What lines below mention the word "player"? Copy each one.

[Dataset records]
BEGIN
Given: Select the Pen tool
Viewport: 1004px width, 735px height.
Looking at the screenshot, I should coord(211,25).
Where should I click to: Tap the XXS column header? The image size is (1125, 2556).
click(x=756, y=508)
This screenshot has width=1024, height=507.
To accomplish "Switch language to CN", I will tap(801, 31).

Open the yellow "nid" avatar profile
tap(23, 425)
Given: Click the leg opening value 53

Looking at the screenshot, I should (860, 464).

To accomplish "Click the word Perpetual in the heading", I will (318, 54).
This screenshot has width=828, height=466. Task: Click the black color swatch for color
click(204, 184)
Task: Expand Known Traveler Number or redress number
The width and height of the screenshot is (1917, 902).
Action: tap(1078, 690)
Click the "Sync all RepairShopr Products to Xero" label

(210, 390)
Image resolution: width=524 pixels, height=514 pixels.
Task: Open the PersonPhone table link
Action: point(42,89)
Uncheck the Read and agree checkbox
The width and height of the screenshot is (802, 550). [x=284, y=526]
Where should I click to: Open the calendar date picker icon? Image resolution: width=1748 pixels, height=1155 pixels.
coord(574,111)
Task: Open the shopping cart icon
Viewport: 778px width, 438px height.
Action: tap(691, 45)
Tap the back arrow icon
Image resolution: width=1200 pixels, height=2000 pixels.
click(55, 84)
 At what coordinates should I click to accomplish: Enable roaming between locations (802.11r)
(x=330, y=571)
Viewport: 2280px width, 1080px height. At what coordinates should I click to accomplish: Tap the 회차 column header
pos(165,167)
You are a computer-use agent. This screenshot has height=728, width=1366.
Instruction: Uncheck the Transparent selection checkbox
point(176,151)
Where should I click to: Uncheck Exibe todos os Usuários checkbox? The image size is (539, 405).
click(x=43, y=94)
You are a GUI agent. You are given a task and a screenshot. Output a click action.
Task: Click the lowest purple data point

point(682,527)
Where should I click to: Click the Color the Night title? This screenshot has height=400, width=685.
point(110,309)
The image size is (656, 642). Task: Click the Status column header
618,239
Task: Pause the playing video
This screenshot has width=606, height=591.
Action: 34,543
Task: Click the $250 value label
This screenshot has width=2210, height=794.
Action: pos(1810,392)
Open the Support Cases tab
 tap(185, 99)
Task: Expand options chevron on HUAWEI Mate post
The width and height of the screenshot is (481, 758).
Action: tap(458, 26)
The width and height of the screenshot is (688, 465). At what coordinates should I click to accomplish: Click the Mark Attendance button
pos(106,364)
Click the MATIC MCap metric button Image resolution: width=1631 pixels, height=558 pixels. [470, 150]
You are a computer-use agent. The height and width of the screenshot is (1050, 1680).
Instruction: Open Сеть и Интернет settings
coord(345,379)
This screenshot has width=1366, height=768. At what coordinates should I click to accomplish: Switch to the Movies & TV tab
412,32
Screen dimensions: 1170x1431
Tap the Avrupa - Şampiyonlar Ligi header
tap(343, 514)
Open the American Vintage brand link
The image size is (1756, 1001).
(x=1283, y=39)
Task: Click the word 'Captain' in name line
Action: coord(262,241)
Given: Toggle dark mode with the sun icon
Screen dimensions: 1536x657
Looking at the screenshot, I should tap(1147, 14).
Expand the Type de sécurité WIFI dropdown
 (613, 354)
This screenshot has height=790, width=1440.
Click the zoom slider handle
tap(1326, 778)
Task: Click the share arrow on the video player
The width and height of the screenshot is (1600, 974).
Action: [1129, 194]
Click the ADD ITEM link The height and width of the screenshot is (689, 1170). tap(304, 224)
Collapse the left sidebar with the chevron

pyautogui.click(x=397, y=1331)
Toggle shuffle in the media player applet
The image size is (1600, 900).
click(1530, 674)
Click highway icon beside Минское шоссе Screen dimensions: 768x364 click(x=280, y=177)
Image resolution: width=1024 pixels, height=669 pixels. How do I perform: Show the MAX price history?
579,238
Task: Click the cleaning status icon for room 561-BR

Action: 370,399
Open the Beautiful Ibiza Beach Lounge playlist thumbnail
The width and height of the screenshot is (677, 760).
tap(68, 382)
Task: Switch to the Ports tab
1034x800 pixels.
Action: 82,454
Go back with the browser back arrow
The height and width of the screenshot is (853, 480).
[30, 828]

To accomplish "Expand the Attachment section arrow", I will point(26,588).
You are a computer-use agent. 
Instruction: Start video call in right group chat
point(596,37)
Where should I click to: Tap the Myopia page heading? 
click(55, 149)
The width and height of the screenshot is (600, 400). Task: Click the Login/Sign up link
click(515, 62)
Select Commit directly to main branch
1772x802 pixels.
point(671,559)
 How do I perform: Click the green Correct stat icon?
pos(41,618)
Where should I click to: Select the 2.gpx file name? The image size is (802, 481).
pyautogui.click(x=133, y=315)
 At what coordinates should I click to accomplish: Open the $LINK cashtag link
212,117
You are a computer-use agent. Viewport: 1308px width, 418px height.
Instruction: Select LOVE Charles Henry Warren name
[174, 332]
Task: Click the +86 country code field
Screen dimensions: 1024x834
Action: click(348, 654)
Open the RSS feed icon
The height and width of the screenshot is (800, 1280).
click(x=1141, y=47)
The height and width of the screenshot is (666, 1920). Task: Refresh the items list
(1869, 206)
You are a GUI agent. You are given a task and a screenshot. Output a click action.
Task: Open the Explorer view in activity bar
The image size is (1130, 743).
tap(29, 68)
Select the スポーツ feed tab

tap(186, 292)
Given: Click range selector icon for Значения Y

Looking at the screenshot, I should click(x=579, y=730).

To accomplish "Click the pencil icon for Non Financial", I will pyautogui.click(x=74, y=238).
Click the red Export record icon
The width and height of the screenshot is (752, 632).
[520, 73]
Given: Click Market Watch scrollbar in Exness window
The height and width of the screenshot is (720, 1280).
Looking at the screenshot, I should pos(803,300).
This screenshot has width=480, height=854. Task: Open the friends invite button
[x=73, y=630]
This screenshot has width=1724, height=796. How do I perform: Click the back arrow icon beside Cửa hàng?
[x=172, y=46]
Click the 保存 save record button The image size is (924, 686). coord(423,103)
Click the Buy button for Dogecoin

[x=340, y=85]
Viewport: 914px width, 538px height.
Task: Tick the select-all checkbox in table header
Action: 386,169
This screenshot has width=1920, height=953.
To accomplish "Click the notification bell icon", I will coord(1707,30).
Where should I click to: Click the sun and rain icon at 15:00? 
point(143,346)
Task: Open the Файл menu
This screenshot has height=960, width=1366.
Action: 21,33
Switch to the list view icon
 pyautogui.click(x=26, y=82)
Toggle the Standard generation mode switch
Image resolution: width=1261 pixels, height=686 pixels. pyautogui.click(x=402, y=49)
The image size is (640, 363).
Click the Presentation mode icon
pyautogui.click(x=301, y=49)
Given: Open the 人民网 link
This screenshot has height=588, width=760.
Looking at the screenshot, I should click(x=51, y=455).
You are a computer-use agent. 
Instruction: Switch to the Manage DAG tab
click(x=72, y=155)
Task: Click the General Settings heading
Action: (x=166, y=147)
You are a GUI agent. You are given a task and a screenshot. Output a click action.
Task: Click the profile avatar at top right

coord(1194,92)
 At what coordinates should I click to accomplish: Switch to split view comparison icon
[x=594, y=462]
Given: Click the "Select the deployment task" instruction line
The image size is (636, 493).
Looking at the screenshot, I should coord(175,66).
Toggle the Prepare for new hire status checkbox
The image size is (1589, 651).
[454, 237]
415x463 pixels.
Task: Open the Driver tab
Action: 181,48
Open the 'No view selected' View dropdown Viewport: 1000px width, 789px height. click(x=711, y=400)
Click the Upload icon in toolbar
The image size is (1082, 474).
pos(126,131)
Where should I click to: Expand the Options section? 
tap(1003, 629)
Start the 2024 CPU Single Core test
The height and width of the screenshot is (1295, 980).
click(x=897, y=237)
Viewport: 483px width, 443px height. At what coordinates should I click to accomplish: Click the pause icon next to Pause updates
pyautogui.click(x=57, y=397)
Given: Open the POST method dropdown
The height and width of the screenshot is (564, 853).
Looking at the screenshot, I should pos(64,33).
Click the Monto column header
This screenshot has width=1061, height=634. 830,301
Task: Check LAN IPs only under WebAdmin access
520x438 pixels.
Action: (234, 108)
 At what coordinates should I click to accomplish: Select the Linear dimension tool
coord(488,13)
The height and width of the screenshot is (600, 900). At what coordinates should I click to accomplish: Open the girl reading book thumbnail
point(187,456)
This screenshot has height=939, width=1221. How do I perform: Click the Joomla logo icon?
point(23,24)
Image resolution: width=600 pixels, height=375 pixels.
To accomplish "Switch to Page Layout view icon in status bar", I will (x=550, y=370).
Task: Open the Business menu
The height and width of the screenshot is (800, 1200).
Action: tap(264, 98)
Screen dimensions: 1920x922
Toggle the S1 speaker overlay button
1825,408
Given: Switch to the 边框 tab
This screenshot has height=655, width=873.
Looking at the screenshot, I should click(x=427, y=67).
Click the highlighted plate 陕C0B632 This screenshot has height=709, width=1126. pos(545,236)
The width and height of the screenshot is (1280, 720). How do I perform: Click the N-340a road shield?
END
**Task result:**
Task: Click the share arrow on the video player
Toggle shuffle in the media player applet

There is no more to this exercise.